George Panagopoulos

Machine Learning in Causal Inference

Causal inference and the problem of unconfoundedness

Statistical tests for causal inference are ubiquitous, from drug discovery and medical studies to social studies and online platforms, they are at the core of decision-making. A prevalent example is A/B testing, the de facto way to evaluate the potential of a system change before applying it in e-commerce.

Briefly, the users are split into two random groups (treatment T and control C), the change is applied in one of them (T=1), and the difference between their response variable Y e.g. time spent on the system, is measured ($E[Y_t - Y_c]= \hat{Y}_t - \hat{Y}_c$)$ to quantify the effect of the treatment. This is called the average treatment effect ATE or uplift in a randomized control trial (RCT). The data also includes several confounders X (i.e. features in machine learning) that cover different characteristics of the sample e.g. for a user, they could be the frequency and duration of visits, purchase history, demographics, etc.

The big question when you conduct such a trial and gather the responses is, did the users respond because of the treatment or because of an unobserved confounder? In other words, who are the users who responded only because they were treated? Social and medical studies rely on the Conditional Independence Assumption (CIA) to derive conclusions. CIA states that the response is independent of the treatment given the confounders i.e. unconfoundedness, but this is not always true, especially in open environments with several unseen confounders, like online systems.

To measure the actual effect we would ideally want to find the users in the treatment group with Y=1, that would have Y=0 if T=0, and vice versa for the control group and Y=0. Since we cannot turn back time and reassign treatments such that we get these answers, this is called a counterfactual scenario.
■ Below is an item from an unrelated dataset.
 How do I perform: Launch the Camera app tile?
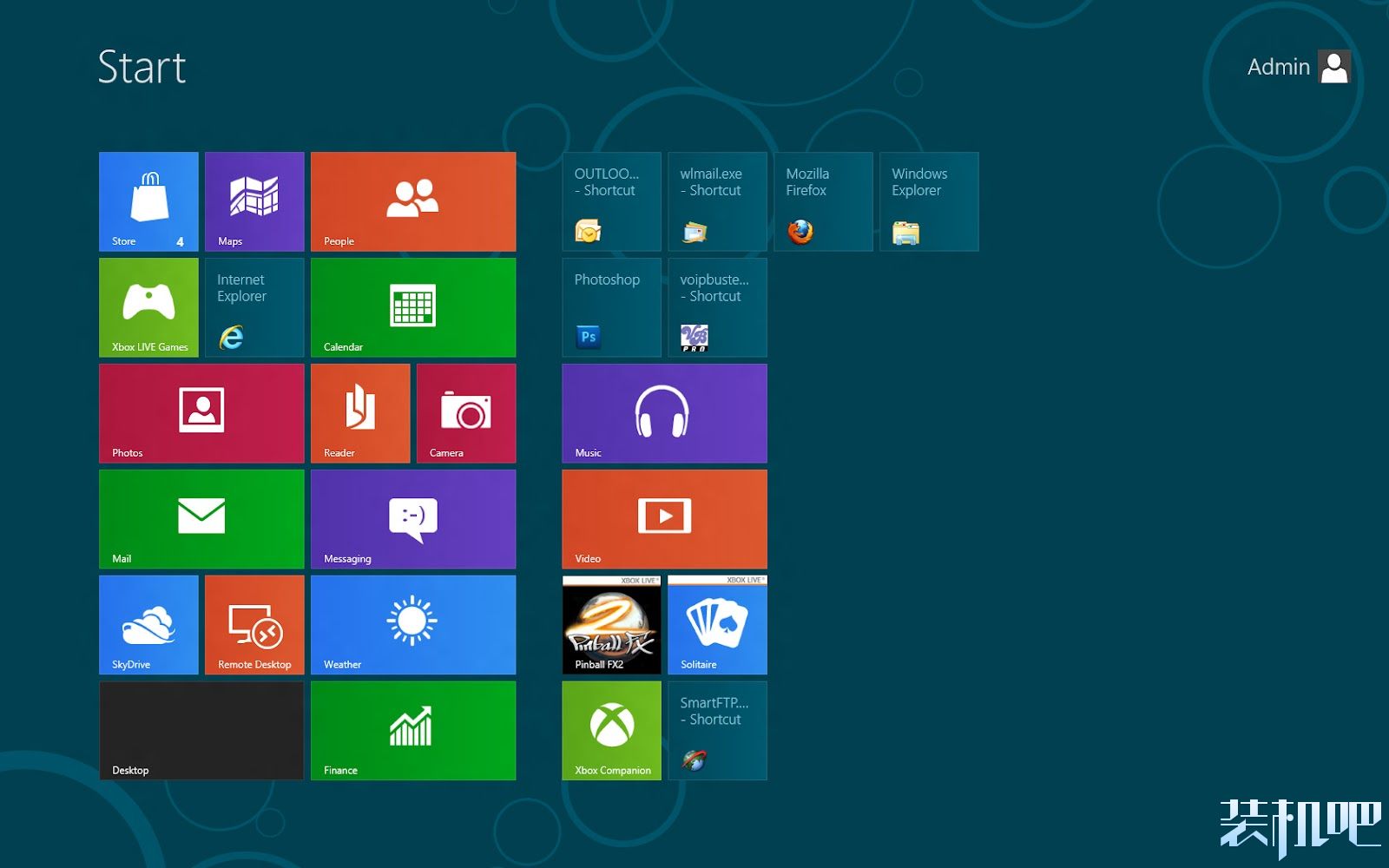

The outcome of such a counterfactual scenario is what we would like to predict/estimate. One can also think of this as trying to decipher the treatment effect for each individual instead of the whole sample set, so individual treatment effect (ITE). Loking at it from a marketing perspective, the marketers divide the users in four categories based on their potential responses to a campaign (i.e. trial):

Taken from the ECML Uplift modeling tutorial


The persuadables represent the aforementioned group of users that we care about, and we can use machine learning to uncover them.

Uplift modeling

In the context of a marketing campaign where we want to maximize the adoption of our product, performing a large-scale RCT could be detrimental to the revenue depending on the treatment’s outcome. In contrast, if we can use a small set of data to identify the persuadable users in a consistent manner, we can use this knowledge to target specific users that are similar to the general campaign. The steps of a typical uplift modeling pipeline are:

  1. Run a small-scale RCT advertising the product of the campaign in the treatment group.
  2. Gather historical data about the chosen users, their characteristics, and their responses to the interventions.
  3. Combine the data from the treatment and control group, adding as a binary feature whether the sample is treated or not $X’ = [X,T]$.
  4. Train a model to estimate the response $F(X’) = Y$.
  5. Assess the performance of $F$ using either standard cross-valdiation or uplift evaluation metrics which we briefly describe below.
  6. Use $F$ to get the predicted responses for users outside the campaign.
  7. Find out who is most likely to respond positively to the intervention and promote the product to them.

Meta and Double Learning

The problem with having one function for both treatment and control groups is that we expect these data to exhibit some heterogeneity, both in the confounders and in the outcome variable. We can capture such potential differences by using separate models for treated and control groups. This means each model will be able to adapt easier to the patterns of the subsets, which we expect to differ, making it more flexible and more robust. To use this we can simply first predict the outcome of the control and the treatment samples seperately, and then subtract them to get an ATE prediction. The method is called a T-learner:

  1. Build a classifier $F_T$ for $P_T(Y|X)$ on the treatment sample.
  2. Build a classifier $F_C$ for $P_C(Y|X)$ on the control sample.
  3. Get the probabilities for a new $X’$ from both $F_C$ and $F_T$.
  4. Adjust them and compute the difference that represents the uplift.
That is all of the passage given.